La ELC contrató un estudio para definir la viabilidad de trasladar sus instalaciones a Cota por $145 millones. El estudio, adelantado por la firma Karthec, afirmó que la mejor alternativa era quedarse en sus instalaciones e intervenirlas para cumplir con la normatividad ambiental y técnica. También concluyó que la planta de Cota frenó la modernización de la planta de Bogotá y que la intervención tomará ocho años más.

Así, se tomó la decisión de vender el inmueble de Cota. Se contrató a la central de inversiones CISA para tal efecto, pero sus estudios previos dedujeron que al vender la planta mal construida se generaría para la ELC un detrimento de su patrimonio. No se vendió, pero igual a CISA se le tuvo que pagar el 50% de la comisión por $381 millones que se había pactado.

Fue entonces cuando, el 28 de junio de 2011, se firmó un convenio entre la ELC, el departamento de Cundinamarca, la Secretaría de Hacienda del departamento y el Fondo de Pensiones Públicas. En el convenio, palabras más, palabras menos, la ELC le entregó el lote de Cota (avaluado finalmente en $69 mil millones) al Fondo de Pensiones para que lo venda y ese dinero entre a pagar parte de la deuda de $180 mil millones que la Licorera tiene con el pasivo pensional.

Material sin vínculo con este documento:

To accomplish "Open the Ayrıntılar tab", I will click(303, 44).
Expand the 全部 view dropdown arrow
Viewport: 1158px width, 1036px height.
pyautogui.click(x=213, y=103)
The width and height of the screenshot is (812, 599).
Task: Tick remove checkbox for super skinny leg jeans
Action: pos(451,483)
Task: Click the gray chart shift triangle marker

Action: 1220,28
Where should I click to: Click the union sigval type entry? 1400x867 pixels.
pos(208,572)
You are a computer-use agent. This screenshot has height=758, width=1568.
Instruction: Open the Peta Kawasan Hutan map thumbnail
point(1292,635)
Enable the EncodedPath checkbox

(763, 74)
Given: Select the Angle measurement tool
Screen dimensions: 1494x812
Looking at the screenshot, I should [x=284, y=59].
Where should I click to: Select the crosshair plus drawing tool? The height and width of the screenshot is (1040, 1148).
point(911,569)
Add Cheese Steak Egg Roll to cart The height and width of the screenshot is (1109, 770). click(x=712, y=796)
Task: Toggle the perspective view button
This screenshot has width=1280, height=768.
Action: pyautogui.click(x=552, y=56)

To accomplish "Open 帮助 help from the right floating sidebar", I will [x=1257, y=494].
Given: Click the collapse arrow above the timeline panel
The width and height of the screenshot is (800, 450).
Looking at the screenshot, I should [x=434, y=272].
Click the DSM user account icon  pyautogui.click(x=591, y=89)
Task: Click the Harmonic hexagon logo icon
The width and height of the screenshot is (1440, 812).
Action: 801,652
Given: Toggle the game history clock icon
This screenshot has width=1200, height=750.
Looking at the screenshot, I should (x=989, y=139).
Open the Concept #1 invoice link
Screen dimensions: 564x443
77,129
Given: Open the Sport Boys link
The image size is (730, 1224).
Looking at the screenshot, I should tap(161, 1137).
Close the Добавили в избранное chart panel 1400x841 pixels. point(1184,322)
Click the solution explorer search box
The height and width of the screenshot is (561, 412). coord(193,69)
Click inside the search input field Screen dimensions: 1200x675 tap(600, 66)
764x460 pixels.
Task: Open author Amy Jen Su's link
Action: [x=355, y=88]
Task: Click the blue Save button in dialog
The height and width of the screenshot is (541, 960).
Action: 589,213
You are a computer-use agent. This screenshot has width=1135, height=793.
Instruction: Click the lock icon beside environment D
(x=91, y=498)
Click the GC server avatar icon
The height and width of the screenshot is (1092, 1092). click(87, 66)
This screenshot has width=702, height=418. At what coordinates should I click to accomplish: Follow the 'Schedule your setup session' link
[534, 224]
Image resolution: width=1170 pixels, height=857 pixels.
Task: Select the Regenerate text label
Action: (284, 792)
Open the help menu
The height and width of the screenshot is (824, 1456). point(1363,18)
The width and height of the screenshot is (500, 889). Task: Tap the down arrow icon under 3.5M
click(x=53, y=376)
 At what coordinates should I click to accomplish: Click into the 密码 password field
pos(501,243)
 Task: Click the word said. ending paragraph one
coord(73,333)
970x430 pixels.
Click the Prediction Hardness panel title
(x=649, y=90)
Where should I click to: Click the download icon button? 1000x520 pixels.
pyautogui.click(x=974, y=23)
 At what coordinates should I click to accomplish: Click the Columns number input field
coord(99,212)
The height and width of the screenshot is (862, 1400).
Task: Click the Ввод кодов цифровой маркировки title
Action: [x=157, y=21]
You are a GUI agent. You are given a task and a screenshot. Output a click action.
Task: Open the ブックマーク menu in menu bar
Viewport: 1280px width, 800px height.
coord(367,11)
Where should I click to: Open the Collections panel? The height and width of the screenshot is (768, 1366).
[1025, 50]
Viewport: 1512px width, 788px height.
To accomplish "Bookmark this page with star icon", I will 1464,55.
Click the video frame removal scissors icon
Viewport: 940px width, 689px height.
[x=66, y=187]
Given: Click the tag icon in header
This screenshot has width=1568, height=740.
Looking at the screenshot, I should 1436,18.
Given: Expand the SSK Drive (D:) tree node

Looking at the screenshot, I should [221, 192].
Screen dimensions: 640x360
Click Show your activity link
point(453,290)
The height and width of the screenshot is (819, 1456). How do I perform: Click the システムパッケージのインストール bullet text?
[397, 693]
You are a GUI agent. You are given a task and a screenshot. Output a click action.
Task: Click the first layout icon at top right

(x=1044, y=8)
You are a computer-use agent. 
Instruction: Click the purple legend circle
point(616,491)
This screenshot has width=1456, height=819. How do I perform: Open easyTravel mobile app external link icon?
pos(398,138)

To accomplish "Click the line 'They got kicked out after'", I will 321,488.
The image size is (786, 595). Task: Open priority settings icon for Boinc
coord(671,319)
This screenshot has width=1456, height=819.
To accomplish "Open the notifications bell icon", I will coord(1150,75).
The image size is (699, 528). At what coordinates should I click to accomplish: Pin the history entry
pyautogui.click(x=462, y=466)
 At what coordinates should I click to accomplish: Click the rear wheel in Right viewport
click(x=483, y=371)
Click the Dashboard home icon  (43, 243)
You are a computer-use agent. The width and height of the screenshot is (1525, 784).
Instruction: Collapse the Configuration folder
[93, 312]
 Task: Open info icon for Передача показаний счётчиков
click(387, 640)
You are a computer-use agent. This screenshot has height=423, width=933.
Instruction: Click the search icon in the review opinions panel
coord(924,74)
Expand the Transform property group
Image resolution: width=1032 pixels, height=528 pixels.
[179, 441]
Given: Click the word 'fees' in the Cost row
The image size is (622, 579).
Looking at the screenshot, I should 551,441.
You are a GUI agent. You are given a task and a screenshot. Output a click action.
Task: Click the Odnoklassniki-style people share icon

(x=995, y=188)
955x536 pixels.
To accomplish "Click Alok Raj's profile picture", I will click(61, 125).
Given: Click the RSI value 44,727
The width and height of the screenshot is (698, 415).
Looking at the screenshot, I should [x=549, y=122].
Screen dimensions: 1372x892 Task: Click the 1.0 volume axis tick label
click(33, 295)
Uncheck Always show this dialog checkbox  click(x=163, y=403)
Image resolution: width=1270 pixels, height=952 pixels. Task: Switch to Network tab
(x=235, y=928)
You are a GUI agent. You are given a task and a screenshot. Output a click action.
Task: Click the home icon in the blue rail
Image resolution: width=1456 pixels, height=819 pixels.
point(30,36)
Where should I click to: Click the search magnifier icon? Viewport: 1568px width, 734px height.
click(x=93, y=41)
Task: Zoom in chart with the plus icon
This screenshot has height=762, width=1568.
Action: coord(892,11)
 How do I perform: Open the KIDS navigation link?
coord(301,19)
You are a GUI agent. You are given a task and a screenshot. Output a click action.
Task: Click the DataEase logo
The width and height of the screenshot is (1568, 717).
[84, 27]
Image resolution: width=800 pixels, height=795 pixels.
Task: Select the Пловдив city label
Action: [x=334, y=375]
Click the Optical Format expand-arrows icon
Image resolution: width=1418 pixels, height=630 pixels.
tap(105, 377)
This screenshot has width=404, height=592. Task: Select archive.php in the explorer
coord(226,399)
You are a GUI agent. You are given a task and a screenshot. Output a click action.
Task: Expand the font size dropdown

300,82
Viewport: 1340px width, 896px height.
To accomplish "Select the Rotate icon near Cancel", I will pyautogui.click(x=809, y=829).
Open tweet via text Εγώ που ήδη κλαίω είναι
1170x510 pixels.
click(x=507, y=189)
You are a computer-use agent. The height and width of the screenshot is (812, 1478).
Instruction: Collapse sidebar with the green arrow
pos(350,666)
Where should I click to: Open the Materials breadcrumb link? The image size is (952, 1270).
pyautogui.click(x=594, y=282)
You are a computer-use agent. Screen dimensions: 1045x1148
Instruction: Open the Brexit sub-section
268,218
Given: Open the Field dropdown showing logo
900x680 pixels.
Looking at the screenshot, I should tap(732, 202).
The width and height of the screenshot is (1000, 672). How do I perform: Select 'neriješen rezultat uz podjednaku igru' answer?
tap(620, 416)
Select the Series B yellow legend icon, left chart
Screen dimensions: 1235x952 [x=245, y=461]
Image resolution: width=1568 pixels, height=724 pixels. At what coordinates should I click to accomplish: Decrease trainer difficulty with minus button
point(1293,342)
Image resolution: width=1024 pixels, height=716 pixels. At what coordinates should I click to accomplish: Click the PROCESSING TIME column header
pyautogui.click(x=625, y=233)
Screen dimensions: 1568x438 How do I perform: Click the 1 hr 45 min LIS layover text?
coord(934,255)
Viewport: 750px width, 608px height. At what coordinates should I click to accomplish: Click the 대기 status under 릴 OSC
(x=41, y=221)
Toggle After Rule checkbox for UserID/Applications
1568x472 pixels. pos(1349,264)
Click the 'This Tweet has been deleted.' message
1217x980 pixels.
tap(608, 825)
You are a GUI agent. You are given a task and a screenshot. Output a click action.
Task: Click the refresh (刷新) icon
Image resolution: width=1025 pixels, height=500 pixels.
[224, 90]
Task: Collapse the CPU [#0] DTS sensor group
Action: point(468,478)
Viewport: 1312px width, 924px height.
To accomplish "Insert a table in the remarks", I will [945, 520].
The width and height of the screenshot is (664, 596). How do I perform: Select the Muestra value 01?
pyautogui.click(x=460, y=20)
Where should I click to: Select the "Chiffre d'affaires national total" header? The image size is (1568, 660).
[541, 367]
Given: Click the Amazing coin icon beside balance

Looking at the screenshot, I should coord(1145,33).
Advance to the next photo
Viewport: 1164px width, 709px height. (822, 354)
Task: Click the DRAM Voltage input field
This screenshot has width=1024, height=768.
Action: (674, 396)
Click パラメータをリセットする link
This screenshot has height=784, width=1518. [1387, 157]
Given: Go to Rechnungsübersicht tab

El 31 de agosto de 2012, cuando ya Álvaro Cruz era el gobernador, se firmó la ordenanza 045 de 2012. El mandatario autorizó, por 12 meses, vender el inmueble de Cota y uno que tienen en San Andrés. El avalúo con el que se venda una propiedad no debe tener una antigüedad mayor a 90 días. Es decir, el 31 de agosto de este año se vence el plazo para vender. Pero, mientras tanto, según fuentes del Gobierno Nacional, la inmobiliaria de Cundinamarca no ha gestionado la venta y, por otro lado, la ELC ha tenido que seguir pagando el mantenimiento, lo que significa que de mayo de 2010 a enero de 2013 se han pagado más de $2.300 millones.

La gran pregunta es cómo puede aportar la ELC a la salud y la educación de los cundinamarqueses, si después de una inversión de $64 mil millones (la suma de la compra del predio, los estudios, la contratación, las prórrogas, los abogados, entre otros) el predio se podrá vender máximo por $69 mil millones, de los cuales no le quedará nada, pues ese dinero deberá cubrir el pasivo pensional. Esto, sumado a que en los próximos años, si quiere seguir en el mercado, deberá hacer una inversión para la modernización de su planta en Bogotá y seguir manteniendo nueve predios alrededor del departamento en los que también funciona.

El caso fue analizado por la Secretaría de Transparencia del Gobierno Nacional. Para Carlos Fernando Galán —quien renunció la semana pasada para no inhabilitarse en la próximas elecciones al Congreso—, “aquí se demuestran las deficiencias de planeación y vigilancia en la ejecución del contrato”. Galán mostró preocupación, además, porque “ahora la Licorera tendrá que quedarse con la planta vieja y comenzar de cero”.

¿No habría sido mejor terminar la obra que la firma del señor Julio Gómez dejó mal hecha y vender el predio de Bogotá? ¿Cuánto se demorarán el contratista y la aseguradora en pagar lo que, en un primer momento, le deben al departamento?

El Espectador trató de buscar respuestas a estos interrogantes en la Gobernación de Cundinamarca, pero al cierre de esta edición había sido imposible contactar a Álvaro Cruz, gobernador del departamento.